Short task 1
Do these statements agree with the merger announcement? For each, answer yes or no and quote the deciding words. (a) DuPont Fabros shareholders will receive 0.545 Digital Realty shares for each DuPont Fabros share. (b) DuPont Fabros' six development projects under construction are fully pre-leased. (c) The combined company's top three customers will account for about 57% of revenue.
Short task 2
According to the merger announcement, how large is Digital Realty's existing footprint?
Short task 3
Rewrite the paragraph of the merger announcement that begins "Development Pipeline Provides External Growth Potential" as a bulleted list, keeping its main facts.

Provided text
* BEGIN *

SAN FRANCISCO and WASHINGTON , June 9, 2017 /PRNewswire/ -- Digital Realty (NYSE: DLR), a leading global provider of data center, colocation and interconnection solutions, and DuPont Fabros (NYSE: DFT), a leading owner, developer, operator and manager of enterprise-class, carrier-neutral, large scale multi-tenant data centers, announced today they have entered into a definitive agreement under which DuPont Fabros will merge with Digital Realty in an all-stock transaction. The consummation of the transaction is subject to customary closing conditions, including approval by the shareholders of Digital Realty and DuPont Fabros. Under the terms of the agreement, DuPont Fabros shareholders will receive a fixed exchange ratio of 0.545 Digital Realty shares per DuPont Fabros share, for a transaction valued at approximately $7.6 billion in enterprise value.
Transaction Delivers Key Strategic and Financial Benefits
- Enhances Ability to Serve Top U.S. Metro Areas: DuPont Fabros' portfolio is concentrated in top U.S. data center metro areas across Northern Virginia , Chicago and Silicon Valley . The transaction will help grow Digital Realty's presence in strategic, high-demand metro areas with strong growth prospects, while achieving significant diversification benefits for DuPont Fabros' shareholders from the combination with Digital Realty's existing footprint of 145 properties across 33 global metropolitan areas.
- Expands Hyper-Scale Product Offering: DuPont Fabros' 12 purpose-built, in-service data centers will significantly expand Digital Realty's hyper-scale product offering and improve its ability to meet the rapidly growing needs of cloud and cloud-like customers, in addition to enterprise customers undertaking the shift to a hybrid cloud architecture. Conversely, the transaction enables DuPont Fabros to address a broader set of customers' data center requirements, with the addition of Digital Realty's colocation and interconnection product offerings.
- Solidifies Blue-Chip Customer Base: DuPont Fabros' impressive roster of blue-chip customers will further enhance the credit quality of Digital Realty's existing customer base. On a combined basis, investment grade or equivalent customers will represent more than 50% of total revenue. The transaction also significantly reduces DuPont Fabros' customer concentration. The combined company's top three customers will account for approximately 18% of revenue compared to 57% for the top three customers of DuPont Fabros on a standalone basis.
- Development Pipeline Provides External Growth Potential: DuPont Fabros' six data center development projects currently under construction are 48% pre-leased and represent a total expected investment of approximately $750 million , and amount to roughly a 26% expansion of its standalone critical load capacity. These projects are located in Ashburn , Chicago , Santa Clara and Toronto , all metro areas where Digital Realty has an existing presence. These six projects are expected to be delivered over the next 12 months, representing a solid pipeline of future growth potential. In addition, DuPont Fabros owns strategic land holdings in Ashburn and Oregon , which will support the future delivery of up to 163 megawatts of incremental capacity, along with 56 acres of land recently acquired in Phoenix .
- Size and Scale Generate Incremental Benefits: The two companies' operating models are highly complementary, and the combined organization is expected to provide the most comprehensive product offering in the data center sector. Given the enhanced size and scale, the combined company is also expected to have the most efficient cost structure and the highest EBITDA margin of any U.S.-based publicly-traded data center REIT.

* END *

Records
* BEGIN *

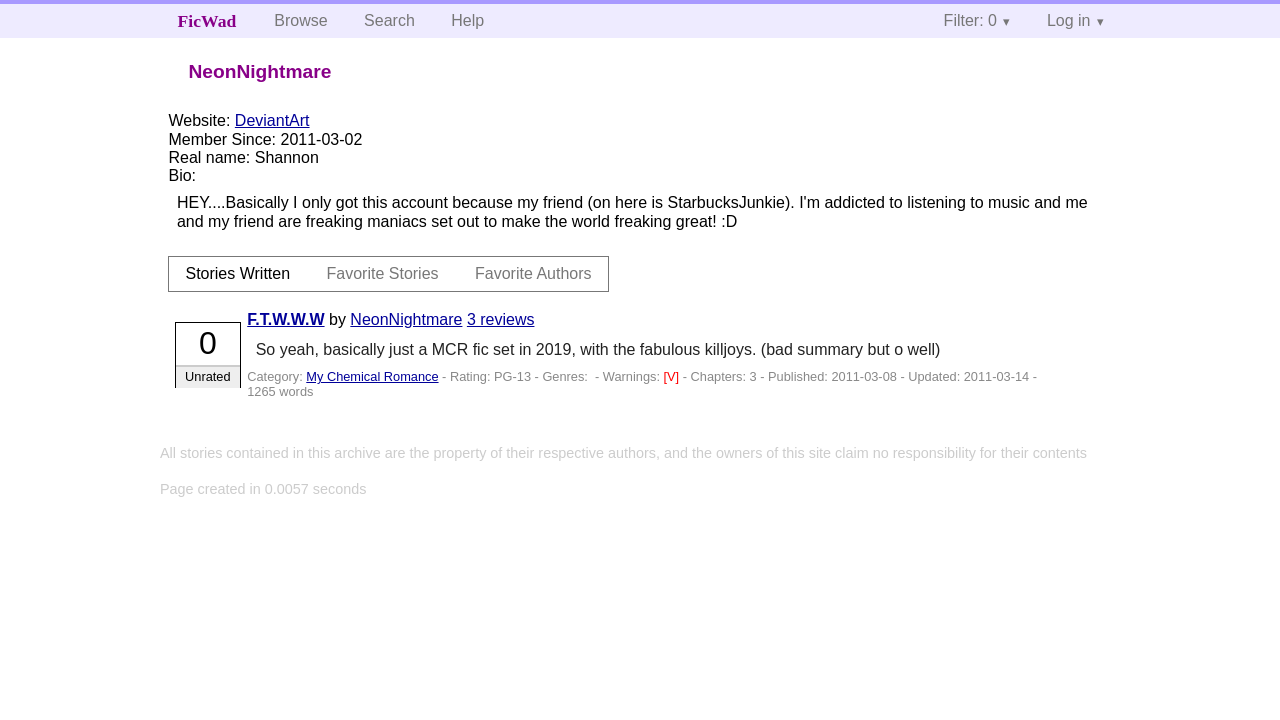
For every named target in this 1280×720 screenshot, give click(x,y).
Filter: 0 (970, 20)
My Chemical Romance (372, 376)
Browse (300, 20)
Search (389, 20)
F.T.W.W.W (285, 319)
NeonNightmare (406, 319)
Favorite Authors (533, 273)
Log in (1069, 20)
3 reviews (501, 319)
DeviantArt (272, 120)
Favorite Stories (383, 273)
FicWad (207, 21)
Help (467, 20)
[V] (673, 376)
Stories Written (237, 273)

* END *

Task output 1
(a) Yes: "a fixed exchange ratio of 0.545 Digital Realty shares per DuPont Fabros share"
(b) No: "are 48% pre-leased"
(c) No: "The combined company's top three customers will account for approximately 18% of revenue compared to 57% for the top three customers of DuPont Fabros on a standalone basis."

Task output 2
145 properties across 33 global metropolitan areas.

Task output 3
- DuPont Fabros has six data center development projects under construction, 48% pre-leased.
- They represent a total expected investment of about $750 million and roughly a 26% expansion of its standalone critical load capacity.
- They are in Ashburn, Chicago, Santa Clara and Toronto, all metro areas where Digital Realty already has a presence.
- Delivery is expected over the next 12 months.
- Land holdings in Ashburn and Oregon will support up to 163 megawatts of incremental capacity.
- DuPont Fabros also recently acquired 56 acres of land in Phoenix.